Kur’ân-ı Kerîm’de Cenâb-ı Hak buyurur:
“Ben kırık kalplilerle beraberim.”
(el-Hadîd, 57/16 – bazı tefsirlerde mecaz anlamda geçer, doğrudan lafzî olmasa da anlam yönüyle güçlüdür.)
Ve yine Rabbimiz, kullarına yakınlığını şu müjdeyle bildirir:
“Kullarım sana Beni sorduğunda (bil ki) Ben onlara çok yakınım. Bana dua edince, dua edenin duasına karşılık veririm.”
(Bakara, 2/186)
İşte bu ayet, kalbi kırık, yüreği mahzun olanların dua kapısından asla eli boş çevrilmeyeceğini haber verir. Kalbin kırıklığı, bir dua yakarışıdır aslında. Gözlerden süzülen yaşlar, Rabbin katında kelimelerden daha tesirli olur.
Efendimiz Hz. Muhammed (sallallahu aleyhi ve sellem), bir hadis-i şeriflerinde şöyle buyurur:
“Allah katında en sevimli amel, bir mümini sevindirmendir; onun bir sıkıntısını gidermendir; bir açlığını doyurmandır; yahut borcunu ödemendir.”
(Taberânî, el-Mu‘cemü’l-Kebîr; Beyhakî, Şuabü’l-İman)
Bu hadisin satırlarında, kırık kalpleri onarmanın ne kadar kıymetli olduğu gizlidir. Çünkü bir kalbi onarmak, Allah katında sevimli bir davranıştır. Kaldı ki bu nebevî öğüt, Allah’ın kullarının kalbî halleriyle ne kadar yakından ilgilendiğini de gösterir.
Yine Resûlullah (s.a.v) şöyle buyurur:
“Kalpler Allah’ın kaplarıdır; O’na en sevgili olanı, en temiz ve en yumuşak olanıdır.”
(Beyhakî, Şuabü’l-İman, 5/345)
Demek ki kalbin kırılmış olması, onun Rabbine yönelmeye daha açık hâle gelmesidir. Yani kırık kalpler, Allah’a açılan en berrak, en saf pencerelerdir. Ne zaman ki insan kendi acziyetini hisseder, işte o an, Rabbin sonsuz kudretiyle buluşur.
Ebû’l-Hasan Harakânî Hazretleri der ki:
“Bir kalpte hüzün varsa, o kalp benim kalbimdir.”
Bu söz, sadece bir tasavvuf ehlinin duyarlılığı değil, aynı zamanda İslam’ın kırık kalplere karşı nasıl bir rikkat ve şefkat sunduğunun canlı bir tezahürüdür. Çünkü bir kalpte hüzün varsa, Allah o kalbi görür, duyar ve onunla beraber olur.

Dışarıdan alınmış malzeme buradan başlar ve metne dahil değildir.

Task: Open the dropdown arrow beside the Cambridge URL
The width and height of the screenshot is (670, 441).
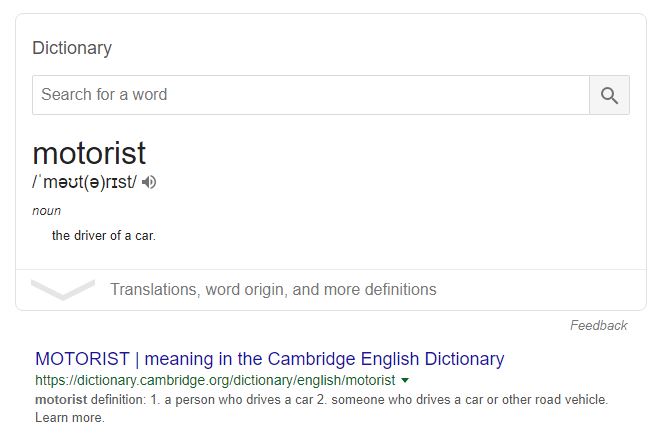Action: [x=405, y=381]
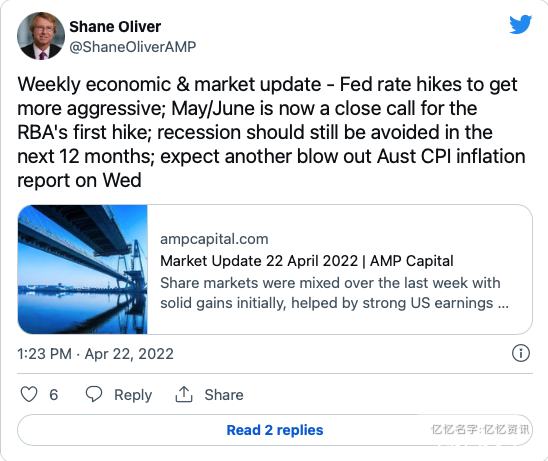
Task: Open the 1:23 PM Apr 22, 2022 timestamp
Action: (95, 354)
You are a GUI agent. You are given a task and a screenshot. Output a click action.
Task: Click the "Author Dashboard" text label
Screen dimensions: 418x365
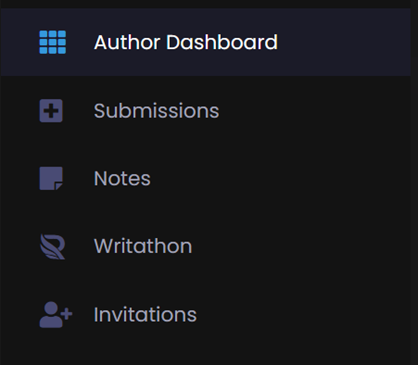186,42
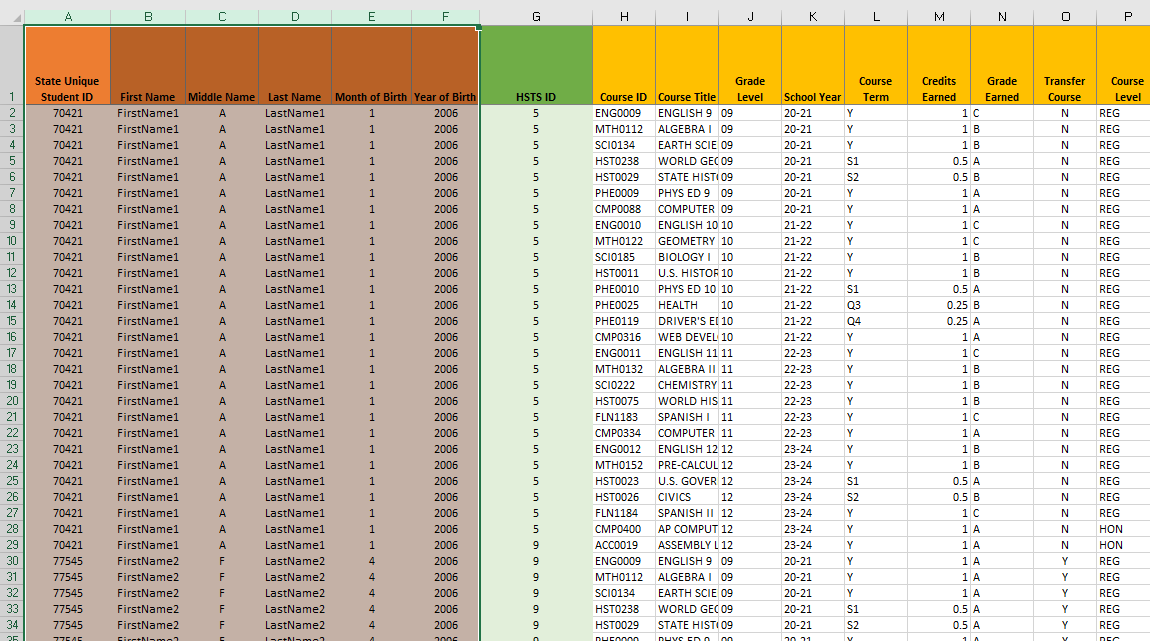Screen dimensions: 1150x641
Task: Select the GEOMETRY course title cell
Action: (x=686, y=241)
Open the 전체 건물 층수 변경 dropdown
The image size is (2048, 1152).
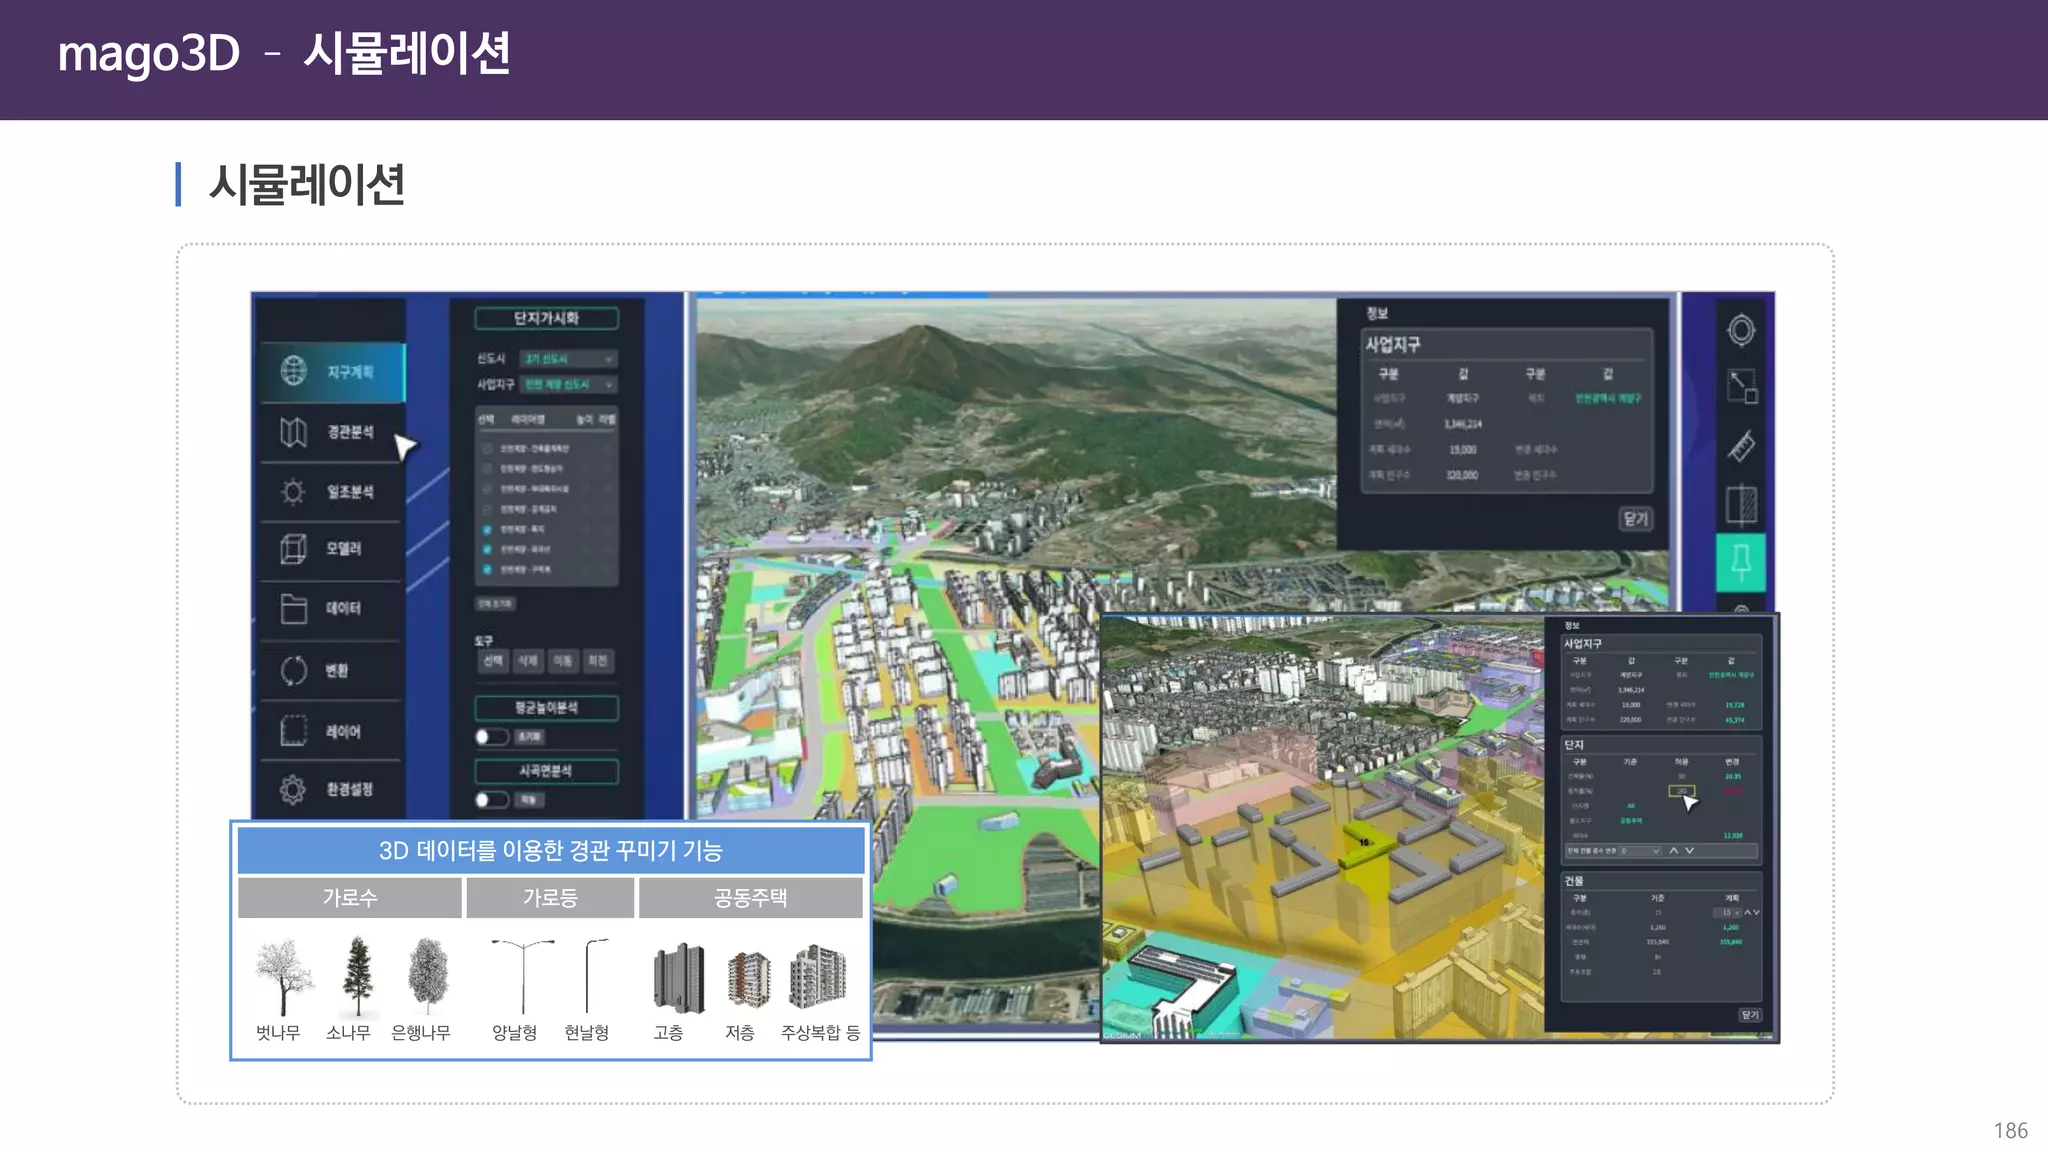1640,851
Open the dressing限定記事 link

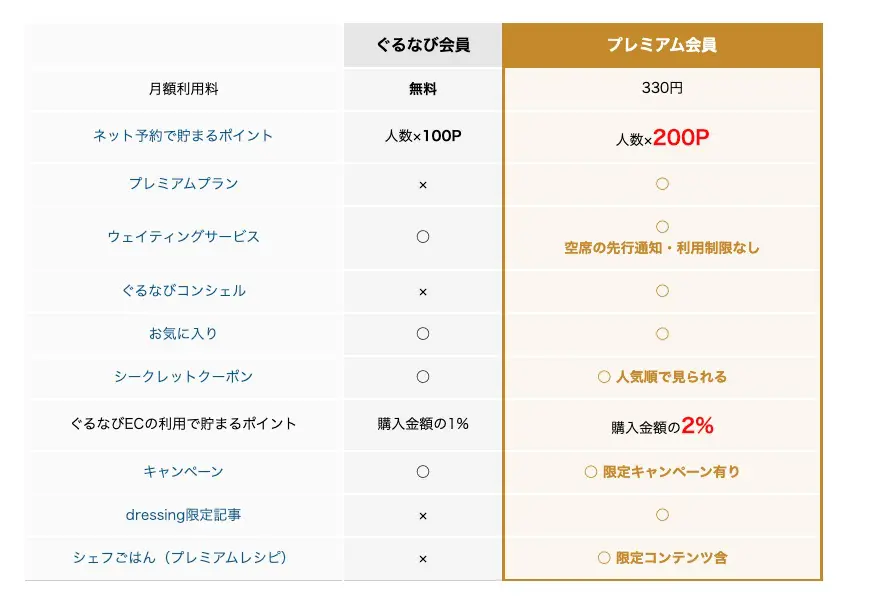click(183, 515)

Hazret-i Mevlânâ ne güzel der:
“Sen darda kalınca bil ki kapılar ardına kadar açılır. Çünkü Allah en çok, kalbi kırık olan kullarına yakındır.”
Ey kalbi kırılmış kardeşim…
Belki insanlar anlamadı seni… Belki omzuna dokunacak bir el bile bulamadın. Ama bil ki Rabbin seninle. Kalbinin kırık dökük hâlini görüp onu şefkatle onaracak olan, Allah’ın ta kendisidir. Seni en iyi O anlar. Çünkü O, el-Cebbâr’dır – kırılanı onaran, dağılana düzen veren, paramparça olanı birleştirendir.
Sen yeter ki kalbini O’na aç. Çünkü:
“Allah, sabredenlerle beraberdir.”
(Bakara, 2/153)
Ve şüphesiz ki, sabredenin kalbi kırık kalptir. Fakat o kırıklık, Rahmân’ın nuruyla dolduğunda, kırık yerlerinden ışık sızar.
Ey kalbi kırık insan!
Kırıklığın bir noksanlık değil; rahmetin en kıymetli çağrısıdır. Gözyaşlarını silme, çünkü her damlası Allah’a doğru bir duadır. Ve unutma:
“Allah, kırık kalpleri sever.”
Zira kırık kalplerin Rabbi, onları
en güzel şekilde sarıp sarmalayandır.